Extending a rational map $\psi:C\dashrightarrow\Bbb{P}^1$ into a morphism: concrete example

Question

Let all varieties be projective over $\Bbb{C}$.

It is well-known that a rational from a smooth curve to another curve extends into a morphism. My question is about a concrete example of this fact.

Take $C:y^2z=x^3-xz^2$ on $\Bbb{P}^2$ and $P=(0:0:1)$ (or some smooth cubic and a point on it). Define the rational map \begin{align*} \phi:\Bbb{P}^2&\dashrightarrow\Bbb{P}^1\\ (x:y:z)&\mapsto(x:y) \end{align*}

The map is defined everywhere except at $P$. Now let $\psi:=\phi|_C:C\dashrightarrow\Bbb{P}^1$. Since $C$ is smooth, then $\psi$ extends into a morphism $\psi:C\to\Bbb{P}^1$.

My question is: how can we define $\psi(P)$?

I've tried a geometric interpretation, namely, if $L:sx+ty=0$ is any line through $P$, then $(x:y)=(-t:s)$, so the preimage $\psi^{-1}(-t:s)$ should consist (it seems to me) of $L\cap C$, which has three points counted with multiplicity, including $P$.

But by this interpretation, $P$ should be in the preimage of every point in $\Bbb{P}^1$, so it looks like I'm in the wrong path.

Answer 1

Note that $$\begin{align}(x:y) &= (x(x^2-z^2):y(x^2-z^2)) \\&= (y^2 z : y(x^2 -z^2)) \\ &= (yz : x^2 -z^2)\end{align}$$ on the open subset of $C$ where $x^2 \neq z^2$ and $y\neq 0$. Since the rational $C \dashrightarrow \mathbb{P}^1, (x:y:z)\mapsto (yz:x^2 -z^2)$ is defined at $P$ and agrees with the original rational map on an open subset of $C$, we can glue these together to get an actual map $C\to \mathbb{P}^1$, which will necessarily agree with $\psi$. In particular, we find $\psi(P) = (0:1)$.

Answer 2

I'd like to say a few words about the motivation for the solution and how you might reason through this if you had to do this process from scratch yourself. The key idea when extending a map from a smooth curve $C$ to projective space $\Bbb P^n$ given by a formula $$[f_0:\cdots:f_n]$$ over a point $c$ where $f_i=0$ for all $i$ is that the local ring of a curve at a regular point is a discrete valuation ring. Therefore if we let $v_i$ be the valuation of $f_i$ in $\mathcal{O}_{C,c}$, we can divide by $u^{\min v_i}$ (where $u$ has valuation 1 in $\mathcal{O}_{C,c}$) in order to get a an expression $$[g_0:\cdots:g_n]$$ for our map where the valuation of some $g_i$ is zero, hence $g_i$ does not vanish upon evaluation at $c$ and our expression is defined at $c$.

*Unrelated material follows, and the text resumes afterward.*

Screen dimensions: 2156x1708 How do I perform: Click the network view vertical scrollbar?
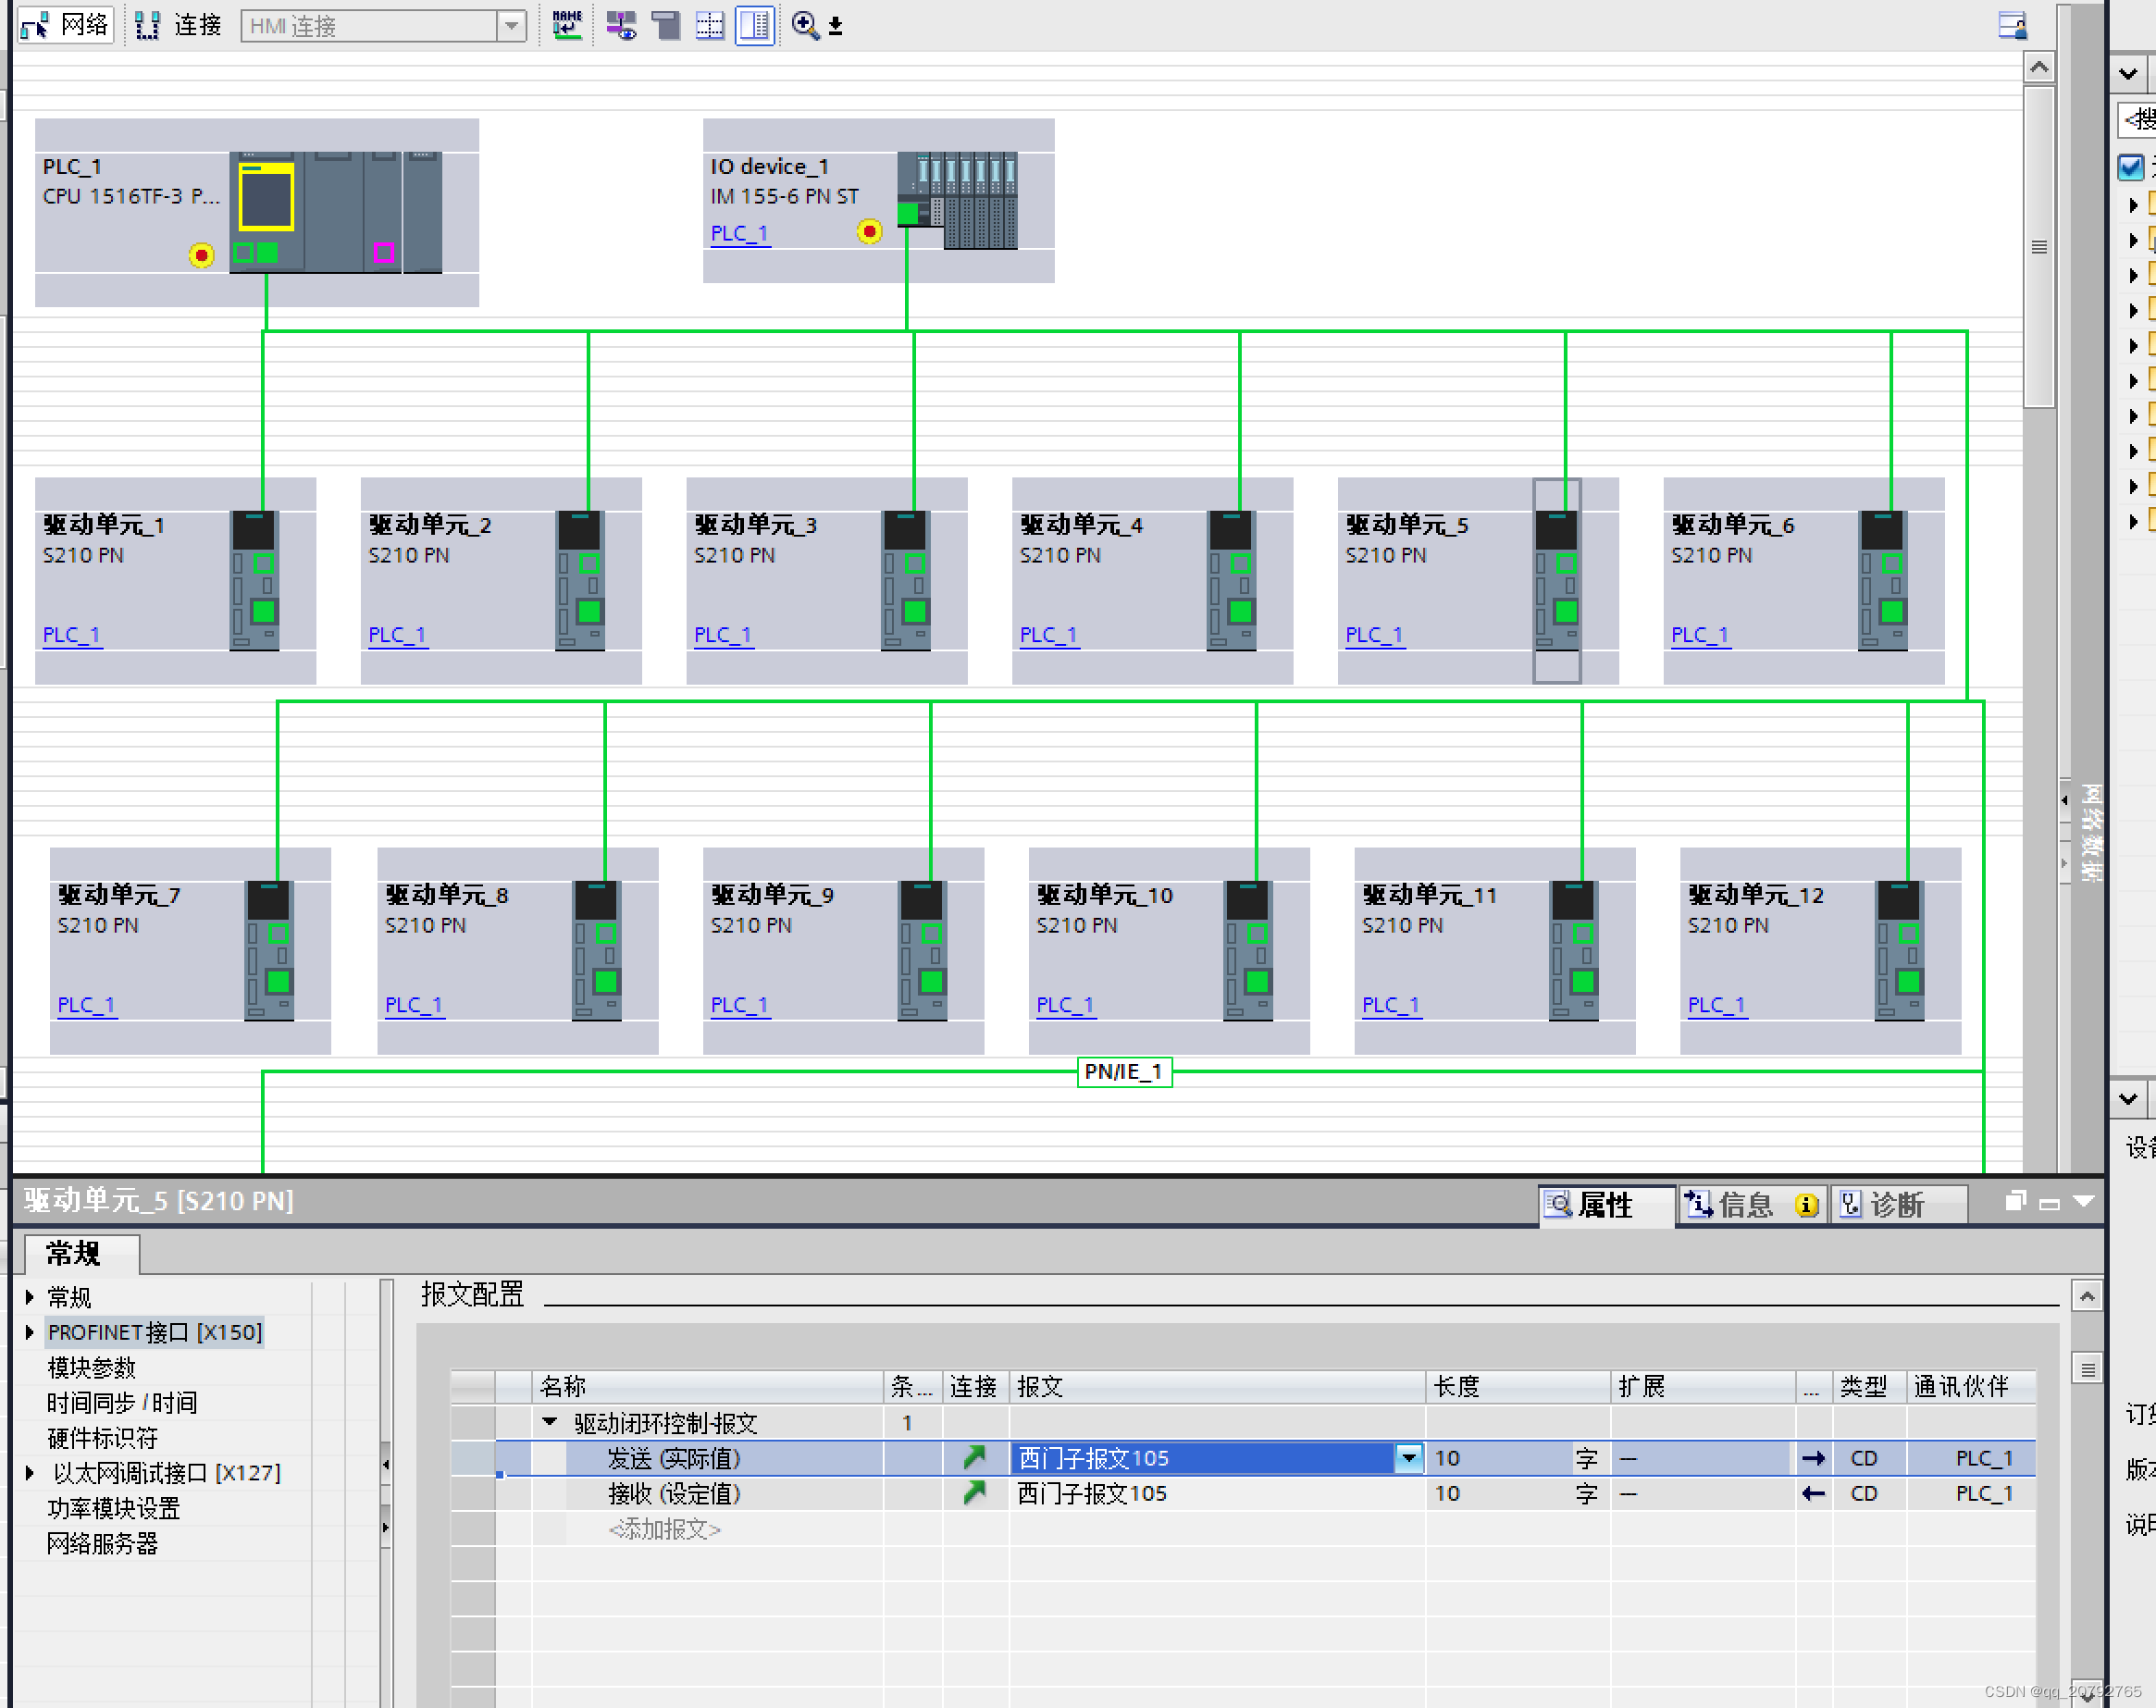click(2038, 247)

Okay, how do you actually do this? We can start by computing valuations and identifying a uniformizer. For a regular plane $C$ curve cut out by the local equation $f$ near $c$ and another curve $D$ cut out by the local equation $g$ near $c$, the intersection multiplicity of $C$ and $D$ at $c$ is $\dim \mathcal{O}_c/(f,g) = \dim \mathcal{O}_{C,c}/(g)=val_c(g)$. Therefore the equation of any line not tangent to $C$ at $c$ has valuation 1, while the equation of a tangent line will have higher valuation. In our case, our curve is given by $y^2=x^3-x$ near $c=[0:0:1]$, and we have a vertical tangent line at $[0:0:1]$, so $y$ has valuation 1 in $\mathcal{O}_{C,c}$ and we'll take $y$ as our uniformizer. From the equation of our curve, we may conclude that $x$ has valuation 2: $v(x)=v(x^3-x)=v(y^2)=2$.

To actually do our division by $y$, we need to write $x$ in terms of $y$. The equation for our curve tells us how to do that: since the equation of our curve is in the maximal ideal $(x,y)$ in the local ring, we can write it as $x\sigma=y\tau$. If we set it up so that $\tau$ is not divisible by $x$, then multiplying through by an appropriate power of $\sigma$ will let us convert $x$s to $y$s. In our case, our equation is already positioned very nicely for this: as $y^2=x^3-x$, we may take $\sigma = x^2-1$ and $\tau = y$, so $$[x:y]=[x\sigma:y\sigma]=[y\tau:y\sigma]=[\tau:\sigma]=[y:x^2-1],$$ which when evaluating at $x=y=0$ gives $[0:1]$ as expected.